外国人労働者の労働問題について
2015/02/10   外国人雇用, 労働法全般, その他

事案の概要

 1月30日の厚生労働省の報道発表資料によると、外国人労働者の届出の状況は2014月10月におよそ80万人となり過去最多を記録しました。今後、少子高齢化による労働力不足や東京オリンピック開催決定の中で日本企業で就労する外国人労働者の数はさらに増加することは明白であります。そこで今回は、外国人労働者の労働問題、特に問題となる雇用の場面と賃金不払いについて取り上げてみたいと思います。

外国人の就労資格

 外国人は、 出入国管理及び難民認定法で定められている在留資格の範囲内において、わが国で就労することが認められています。例えば、itエンジニアや機械の設計技師などの技術職や中華料理のコックや介護福祉などの技能職をはじめ、大学の教授などの教育の分野や国際業務を行う企業の企業内転勤などが主な在留資格として挙げられます。
 一方で、旅行などの短期滞在では就労資格は認められません。アルバイトも地方管理局への届出がなければすることができませんが、これについては、パスポートで確認できます。
 また、永住者、配偶者が日本人または永住者である場合には、就労の制限はありません。
 このように、日本で働くことのできる外国人は就労資格のある者に限られているので、企業が外国人を雇用する場合には、パスポートや在留資格を証明する「在留カード」等により、就労が認められるかどうかをまず確認しなければなりません。なお、就労資格のない外国人を雇用・斡旋した事業主に対する罰則もあります。(入管法73条、3年以下の懲役または300万円以下の罰金)

外国人の採用に際して

 外国人を採用するにあたり労働条件を定めることとなりますが、外国人であっても日本国内で就労する場合には、労働基準法が適用されます。
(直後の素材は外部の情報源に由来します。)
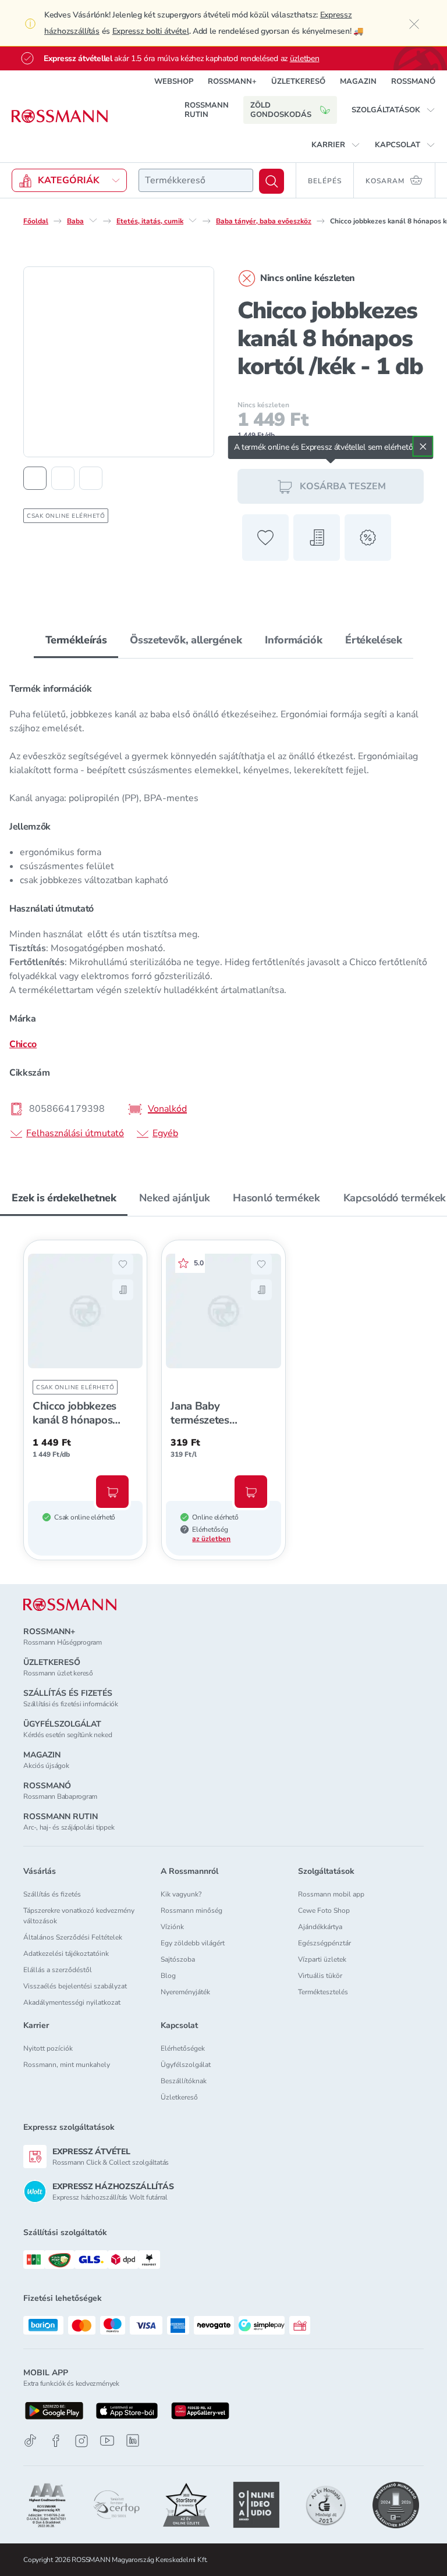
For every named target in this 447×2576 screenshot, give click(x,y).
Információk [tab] (293, 640)
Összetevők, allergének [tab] (186, 640)
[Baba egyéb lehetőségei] (93, 220)
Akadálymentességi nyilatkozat (71, 2002)
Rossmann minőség (191, 1910)
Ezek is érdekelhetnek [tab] (64, 1198)
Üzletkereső (179, 2097)
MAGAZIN (358, 81)
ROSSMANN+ (232, 81)
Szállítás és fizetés (52, 1894)
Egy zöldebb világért (193, 1943)
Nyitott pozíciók (48, 2048)
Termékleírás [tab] (76, 640)
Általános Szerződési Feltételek (72, 1937)
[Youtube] (107, 2440)
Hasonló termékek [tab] (276, 1198)
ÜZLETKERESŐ (298, 81)
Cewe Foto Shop (324, 1910)
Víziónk (172, 1926)
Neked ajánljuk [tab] (174, 1198)
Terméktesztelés (323, 1992)
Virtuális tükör (320, 1975)
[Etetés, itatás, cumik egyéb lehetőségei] (192, 220)
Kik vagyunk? (181, 1894)
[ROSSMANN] (69, 1604)
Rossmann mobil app (331, 1894)
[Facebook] (56, 2440)
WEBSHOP (173, 81)
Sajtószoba (178, 1959)
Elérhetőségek (183, 2048)
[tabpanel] (223, 907)
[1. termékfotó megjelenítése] (35, 478)
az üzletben (211, 1538)
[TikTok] (30, 2440)
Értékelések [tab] (373, 640)
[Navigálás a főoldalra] (60, 116)
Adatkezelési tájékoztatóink (66, 1953)
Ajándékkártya (320, 1926)
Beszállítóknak (184, 2081)
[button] (393, 109)
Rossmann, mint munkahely (66, 2064)
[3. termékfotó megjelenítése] (90, 478)
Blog (168, 1975)
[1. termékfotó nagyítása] (118, 361)
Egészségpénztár (324, 1943)
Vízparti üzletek (322, 1959)
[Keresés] (271, 181)
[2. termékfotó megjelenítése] (62, 478)
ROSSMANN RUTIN (207, 110)
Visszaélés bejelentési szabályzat (75, 1986)
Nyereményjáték (185, 1992)
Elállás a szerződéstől (57, 1969)
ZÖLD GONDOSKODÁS (280, 110)
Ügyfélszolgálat (186, 2064)
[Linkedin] (133, 2440)
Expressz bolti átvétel (150, 31)
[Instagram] (81, 2440)
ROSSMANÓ (413, 81)
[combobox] (196, 180)
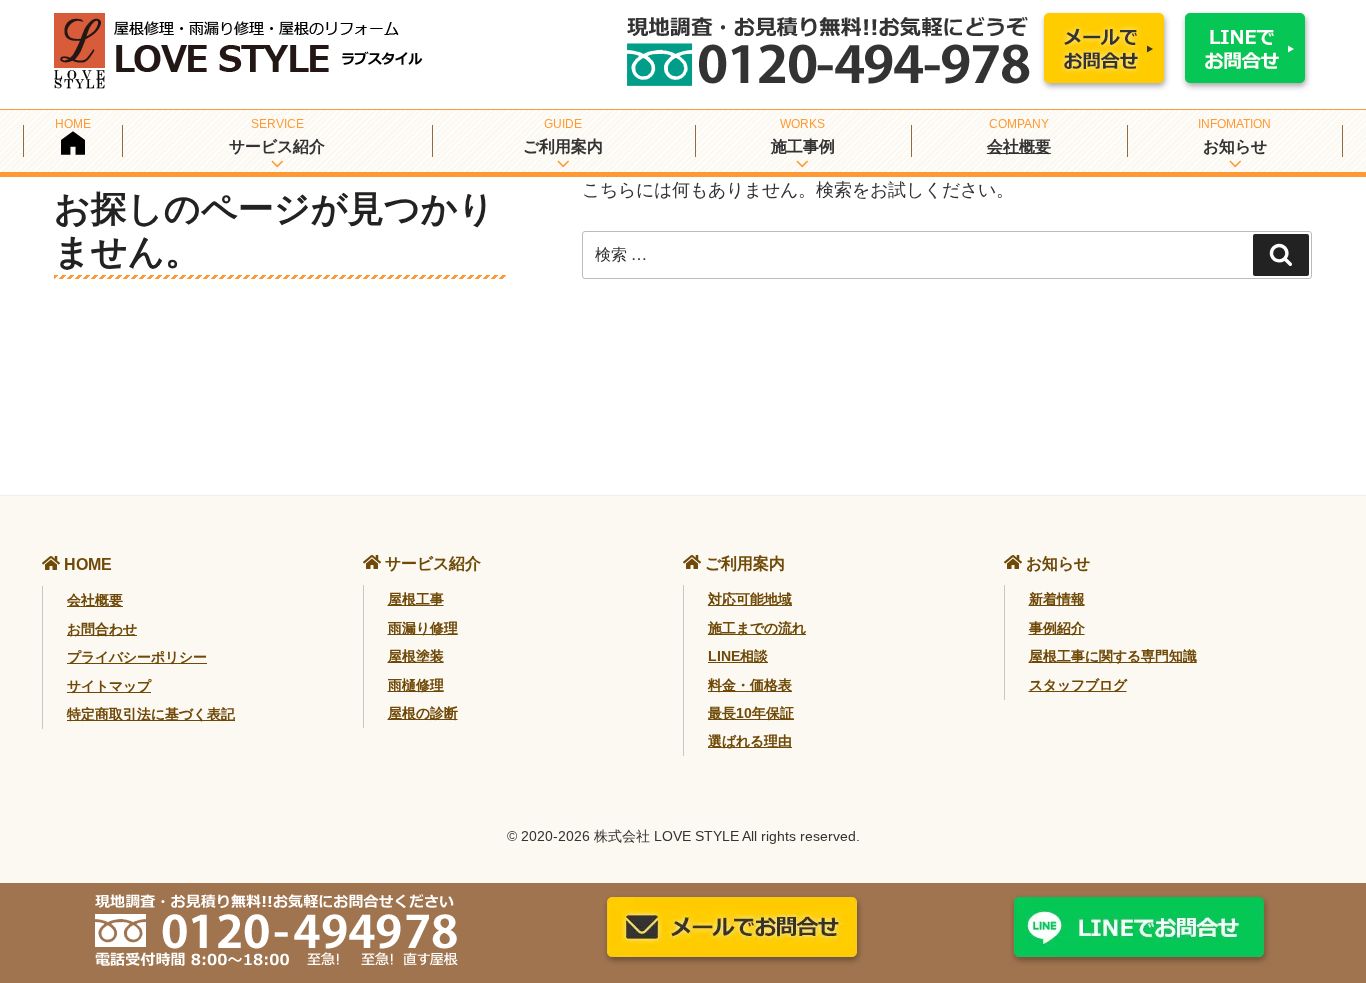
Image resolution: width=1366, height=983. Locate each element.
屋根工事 (416, 599)
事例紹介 (1057, 628)
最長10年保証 (751, 713)
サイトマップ (109, 686)
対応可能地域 (750, 599)
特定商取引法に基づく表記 (151, 714)
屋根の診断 (423, 713)
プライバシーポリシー (137, 657)
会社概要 (1019, 146)
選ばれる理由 (750, 741)
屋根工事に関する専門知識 (1113, 656)
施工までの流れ (757, 628)
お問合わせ (102, 629)
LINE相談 (738, 656)
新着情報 (1057, 599)
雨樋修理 (416, 685)
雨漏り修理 (423, 628)
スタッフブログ (1078, 685)
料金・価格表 (750, 685)
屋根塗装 (416, 656)
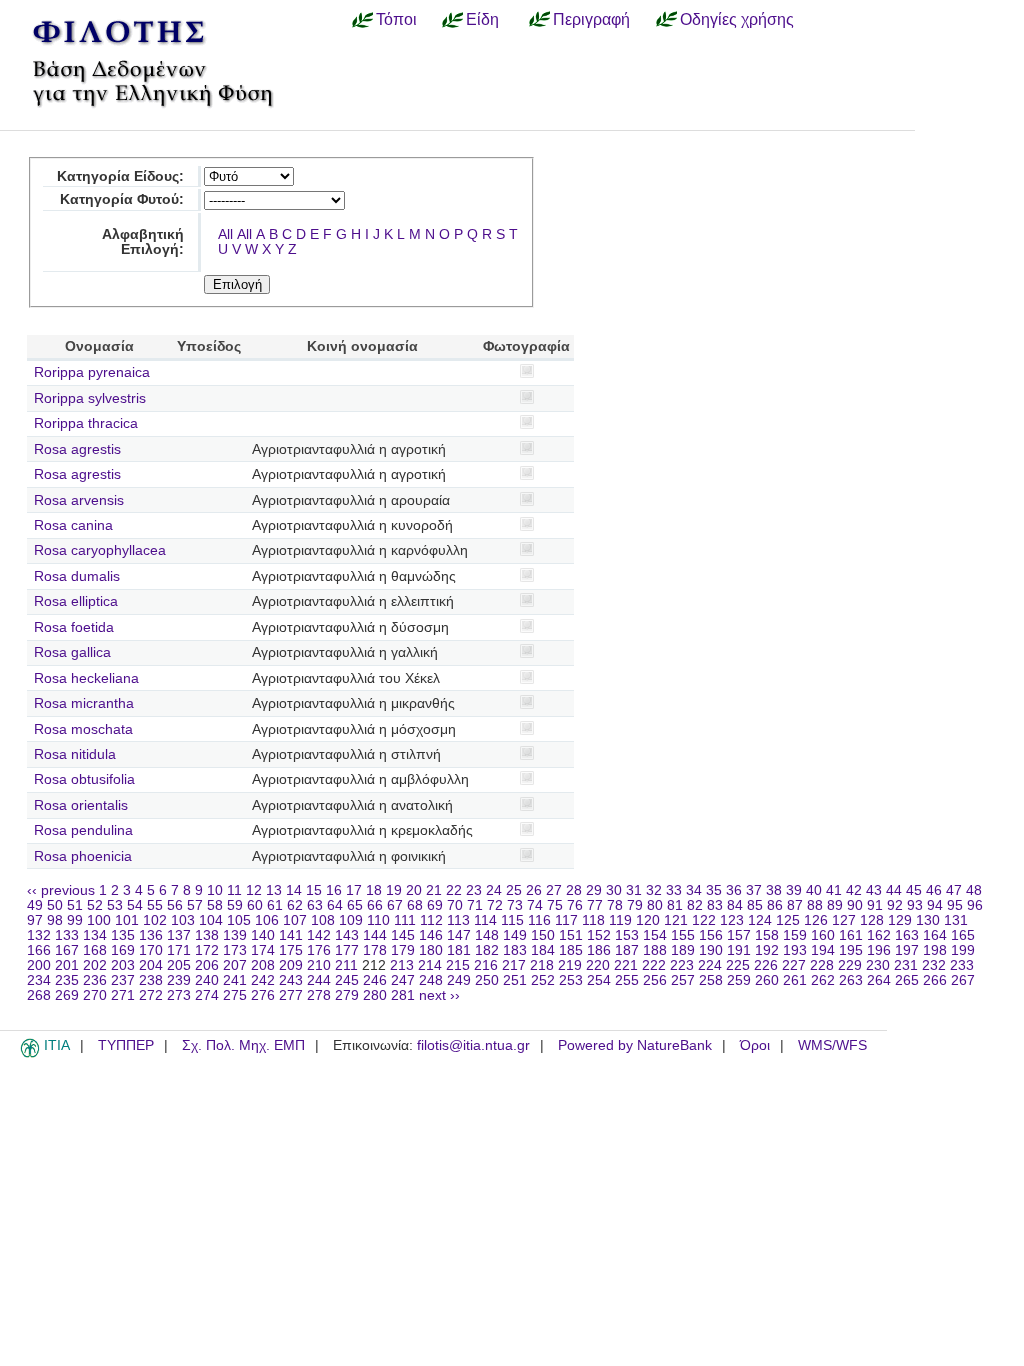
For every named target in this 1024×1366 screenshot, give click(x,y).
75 (555, 905)
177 (347, 950)
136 (151, 935)
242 (263, 980)
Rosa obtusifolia (84, 779)
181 (459, 950)
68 (415, 905)
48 (974, 890)
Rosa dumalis (77, 576)
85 (755, 905)
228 (822, 965)
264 (879, 980)
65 (355, 905)
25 (514, 890)
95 (955, 905)
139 (235, 935)
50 (55, 905)
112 (431, 920)
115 (512, 920)
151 (571, 935)
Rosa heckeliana (86, 678)
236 (95, 980)
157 (739, 935)
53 (115, 905)
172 (207, 950)
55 (155, 905)
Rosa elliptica (76, 601)
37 (754, 890)
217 (514, 965)
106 (267, 920)
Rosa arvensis (79, 500)
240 (207, 980)
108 (323, 920)
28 (574, 890)
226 (766, 965)
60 (255, 905)
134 (95, 935)
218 (542, 965)
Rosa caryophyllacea (100, 550)
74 (535, 905)
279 (347, 995)
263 (851, 980)
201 (67, 965)
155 (683, 935)
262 (823, 980)
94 (935, 905)
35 (714, 890)
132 (39, 935)
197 (907, 950)
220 (598, 965)
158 (767, 935)
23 (474, 890)
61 (275, 905)
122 (704, 920)
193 (795, 950)
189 (683, 950)
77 (595, 905)
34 (694, 890)
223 (682, 965)
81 (675, 905)
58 (215, 905)
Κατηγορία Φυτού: (122, 199)
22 (454, 890)
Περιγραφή (591, 19)
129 (900, 920)
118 (593, 920)
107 (295, 920)
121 (676, 920)
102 (155, 920)
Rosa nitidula (75, 754)
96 (975, 905)
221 (626, 965)
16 (334, 890)
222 (654, 965)
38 (774, 890)
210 (319, 965)
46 (934, 890)
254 (599, 980)
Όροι (755, 1045)
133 (67, 935)
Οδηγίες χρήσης (737, 19)
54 (135, 905)
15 (314, 890)
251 (515, 980)
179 (403, 950)
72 (495, 905)
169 (123, 950)
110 (378, 920)
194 (823, 950)
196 (879, 950)
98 (55, 920)
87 (795, 905)
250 (487, 980)
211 (346, 965)
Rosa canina (73, 525)
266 (935, 980)
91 (875, 905)
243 (291, 980)
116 (539, 920)
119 (620, 920)
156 (711, 935)
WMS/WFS (832, 1045)
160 (823, 935)
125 (788, 920)
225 (738, 965)
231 (906, 965)
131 (956, 920)
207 (235, 965)
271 (123, 995)
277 (291, 995)
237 (123, 980)
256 (655, 980)
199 (963, 950)
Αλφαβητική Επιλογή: (143, 242)
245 (347, 980)
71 (475, 905)
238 (151, 980)
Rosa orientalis (81, 805)
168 (95, 950)
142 (319, 935)
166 (39, 950)
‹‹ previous (61, 890)
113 (458, 920)
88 (815, 905)
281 (403, 995)
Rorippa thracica (86, 423)
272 (151, 995)
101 (127, 920)
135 (123, 935)
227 (794, 965)
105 (239, 920)
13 (274, 890)
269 (67, 995)
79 (635, 905)
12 (254, 890)
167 (67, 950)
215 (458, 965)
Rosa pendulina (83, 830)
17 (354, 890)
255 (627, 980)
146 (431, 935)
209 (291, 965)
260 (767, 980)
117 (566, 920)
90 (855, 905)
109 (351, 920)
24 (494, 890)
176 (319, 950)
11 (234, 890)
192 (767, 950)
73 (515, 905)
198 (935, 950)
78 (615, 905)
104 (211, 920)
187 (627, 950)
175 (291, 950)
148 (487, 935)
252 (543, 980)
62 (295, 905)
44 (894, 890)
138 (207, 935)
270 (95, 995)
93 (915, 905)
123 (732, 920)
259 (739, 980)
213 (402, 965)
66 (375, 905)
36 (734, 890)
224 (710, 965)
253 (571, 980)
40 (814, 890)
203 (123, 965)
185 (571, 950)
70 (455, 905)
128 (872, 920)
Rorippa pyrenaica (92, 372)
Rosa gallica (72, 652)
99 (75, 920)
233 (962, 965)
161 (851, 935)
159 (795, 935)
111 (405, 920)
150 (543, 935)
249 (459, 980)
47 (954, 890)
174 (263, 950)
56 (175, 905)
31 (634, 890)
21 (434, 890)
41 (834, 890)
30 (614, 890)
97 (35, 920)
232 (934, 965)
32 (654, 890)
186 (599, 950)
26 (534, 890)
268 (39, 995)
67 (395, 905)
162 (879, 935)
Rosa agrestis (77, 449)
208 (263, 965)
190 (711, 950)
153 (627, 935)
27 (554, 890)
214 (430, 965)
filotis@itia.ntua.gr (473, 1045)
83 (715, 905)
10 (215, 890)
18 (374, 890)
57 (195, 905)
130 (928, 920)
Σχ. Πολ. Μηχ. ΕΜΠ (243, 1045)
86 (775, 905)
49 (35, 905)
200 (39, 965)
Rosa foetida (74, 627)
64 (335, 905)
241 (235, 980)
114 (485, 920)
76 (575, 905)
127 (844, 920)
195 (851, 950)
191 (739, 950)
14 (294, 890)
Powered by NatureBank (635, 1045)
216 (486, 965)
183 (515, 950)
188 (655, 950)
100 (99, 920)
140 (263, 935)
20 (414, 890)
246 (375, 980)
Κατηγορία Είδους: (120, 176)
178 (375, 950)
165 (963, 935)
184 (543, 950)
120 (648, 920)
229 (850, 965)
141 (291, 935)
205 (179, 965)
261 (795, 980)
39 (794, 890)
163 (907, 935)
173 (235, 950)
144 (375, 935)
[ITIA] (30, 1054)
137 (179, 935)
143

労働基準法第3条には、労働条件において国籍による差別を禁止しており、外国人であることのみを理由に賃金を低くするなどの差別は許されません。また、日本語が理解が不十分であることも少なくないことや、日本の生活・労働環境に慣れていないことなどから他の労働条件についても問題が起こりがちです。そのためにも、日本語を十分に理解できない外国人労働者に対して、日本語の雇用契約書とともにその外国人が理解できる言語に翻訳した雇用契約書も用意しておくなど、外国人に労働条件や関係法規を理解させるための企業側の努力が必要です。具体的に問題となりやすい欠勤や早退の際の賃金カットや解雇事由は雇用契約書(労働条件通知書)に明示しておくと良いと思われます。

外国人就労者の解雇について

 解雇は、企業側がいつでも自由に行えるというものではなく、解雇が客観的に合理的な理由を欠き、社会通念上相当と認められない場合は、労働者を解雇することはできません(労働契約法第16条)。解雇するには、社会の常識に照らして納得できる理由が必要です。 これは前述の通り外国人就労者にも適用されます。
 ここで、最も大きな問題となるのが不法就労の際の企業側の対応です。
 まず事前の対策として、雇用契約の締結の際に在留資格を証明するパスポートや「在留カード」の確認を求め、これを複写して雇用契約書と一緒に保管しておくことが考えられます。また、雇用契約書の解雇事由に在留資格の欠損を明示しておくことも、後に不法就労が発覚したときに企業側の対応が明確になります。逆に、不法就労について企業側に責任がある場合は(例えば、在留資格と実際に担当させる業務の不一致など)、解決金で不法就労者を退職させるという手段をとることが考えられます。

外国人への賃金不払い

 まず、雇用契約書(労働条件通知書)において提示された賃金額よりも下回る賃金しか支払っていなかった場合、不法行為となり労働基準監督署へ通報・検査の対象となる可能性があります。
 次に、最低賃金制度は外国人就労者にも労働基準法と同様に適用があり、それを下回った額を雇用契約書で定めていた場合にも最低賃金を支払う義務は生じますので、都道府県で公示されている最低賃金額を確認しておく必要があります。また、労働時間外の賃金の不払いも日本人以上によく問題になります。
 これら日本人との格差や差別的取り扱いの問題の根底にあるのは、外国人労働者を安価な労働力としてだけ捉えている企業側の認識にあるのではないのでしょうか。勤務の年数や仕事の能力から労働条件を区別することは許されますが、国籍を理由に労働条件を差別することは許されません。(労働基準法3条)

コメント

 少子高齢化による労働力不足や東京オリンピック開催決定により外国人労働者が増加し、これまで以上の問題が生じることが予想されます。初めて外国人の採用を考えている企業や今後外国人の採用を積極的に行う方針の企業は、この機会に外国人の受け入れ体制について考えてみてはいかがでしょうか。